Tuesday, February 21, 2012

A Short Story of the Previous Rebbe

Aviv Keller, 93, a life-long resident of Rosh Pina, tells a story as if it happened yesterday. Despite his advanced age, Keller thinks clearly, articulates well, and remembers every detail of what happened 83 years ago. It was during the summer of 1929. The Previous Lubavitcher Rebbe, the Rebbe Rayatz, made then a rare visit to Israel.

The official aim of the visit was to pray at the graves of the righteous. Among other things, the Rebbe visited Tsfat, Meiron, Tiveria, Chevron, Bnei Brak, Petach Tikva, and more. The visit to the Cave of Machpelah in Chevron preceded the Arab pogrom by a few days.

Keller's story is a revelation, for never had it been logged into any official Chabad document.

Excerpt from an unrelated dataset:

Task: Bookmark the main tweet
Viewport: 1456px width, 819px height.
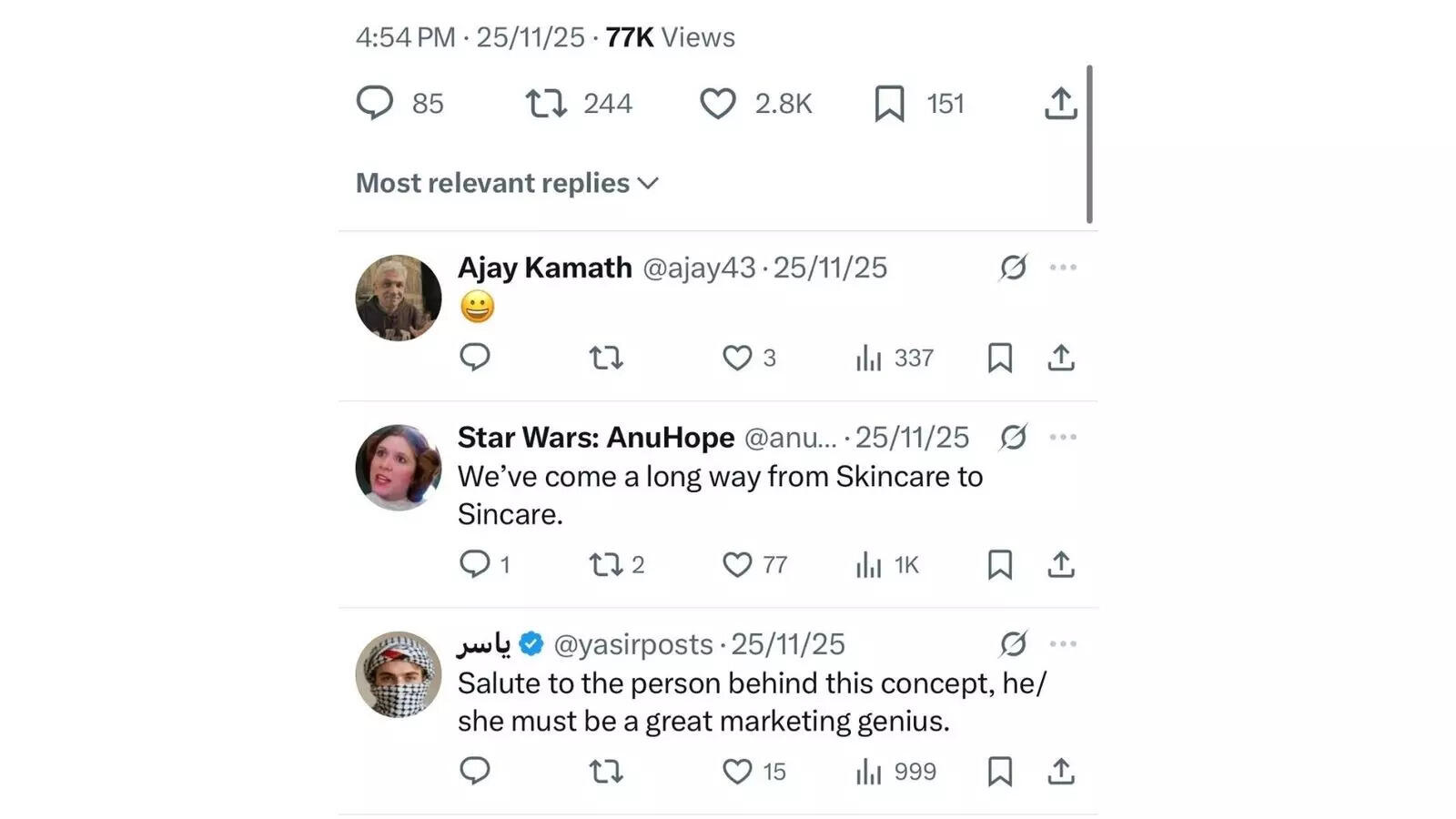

On his trip to Tsfat, on the Yahrtzeit of the Arizal, the Rebbe's car broke down, forcing the driver to stop over at Rosh Pina. The place was next to Keller's uncle. "We had a family custom of gathering at my uncle's to have tea together," recalls Keller. "One day, when we sat and spoke calmly, a large car stopped here, a model that we never saw. One of the wheels had a problem, and they started to deal with it."

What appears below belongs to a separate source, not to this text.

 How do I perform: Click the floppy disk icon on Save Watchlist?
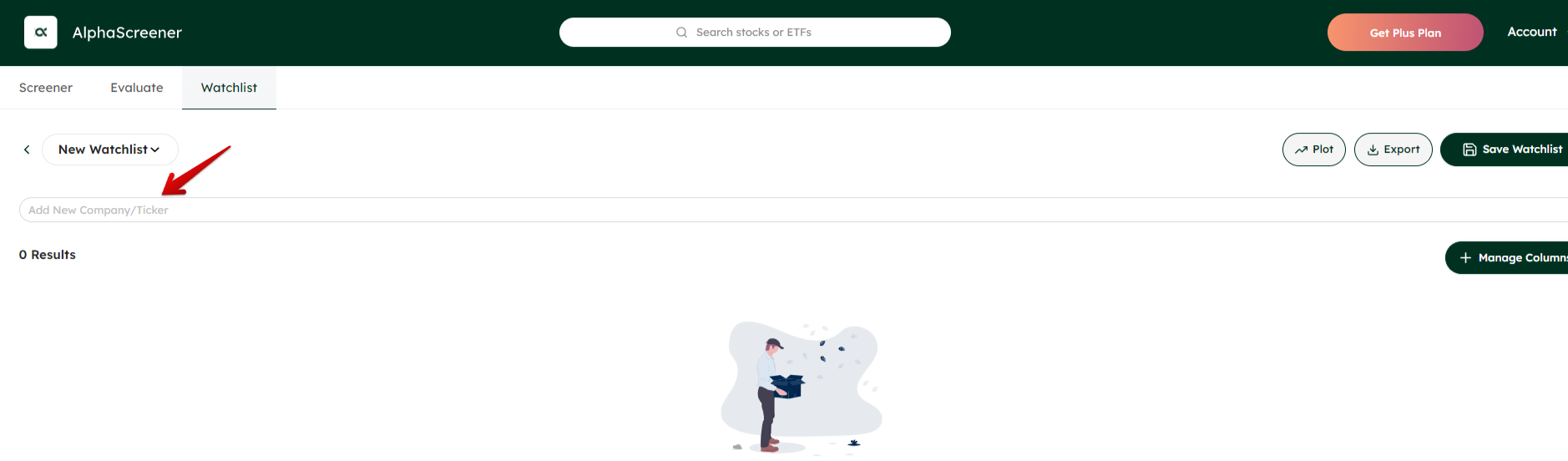1469,149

Keller continues: "Meanwhile, a respectable rabbi gets out of the car, and with him are about ten chassidim. We did not know him, but my grandfather, who merited to study in yeshiva as a youngster, said confidently, 'That's the Rebbe of Lubavitch', even though he never laid eyes on him before, but he did read the newspaper that reported the Rebbe's visit to Israel. I was 10 years old, but I remember every detail. This was an unusual incident."

The Rebbe introduced himself and asked if this was a Jewish family. "My grandfather ran to the doorway and pointed to the mezuzah, saying: 'Of course we are Jews'. He invited the Rebbe to enter the house. The Rebbe asked to pray Minchah, the afternoon prayer, and we joined him. After the prayer, my uncle gave the Rabbi a cup of tea. The Rebbe wore a long coat, made of special fabric.

"I remember as a kid I tried to touch the Rebbe, and he looked at me with a smile. Before leaving the house, he blessed grandfather with longevity, and turned too to look at each family member. The words of his blessing were, 'Live long lives and you should be healthy.'The blessing came true and still holds true", Keller says with a smile. "My uncle died at the age 96; grandfather died at 92; Grandmother outlived grandfather, and I, bli ayin hara, should live as long as God Almighty provides for me".

A Short Story of the Rebbe

Rabbi Nathan Vogel, an English jeweler, was a chassid of Chabad. In anticipation of the Rebbe's 70th birthday, the chassidim worked hard to establish many new institutions, as a birthday gift to the Rebbe. Accordingly, Rabbi Vogel himself decided to set up an institution.

He then started up a school for orthodox Jewish young men, one that teaches the art of setting diamonds. Among his students were also young men of Satmar persuasion. Rabbi Vogel then entertained thoughts it might be better to turn the school into a Chabad institution.

He traveled to the Rebbe and presented the Rebbe with his idea. The Rebbe emphatically rejected the suggestion, saying, "If this will be an institution that carries the name Chabad, it's possible a chassid of Satmar may not want to learn there. I do not want to take it upon myself that because of me a Jew would be prevented from acquiring a livelihood!"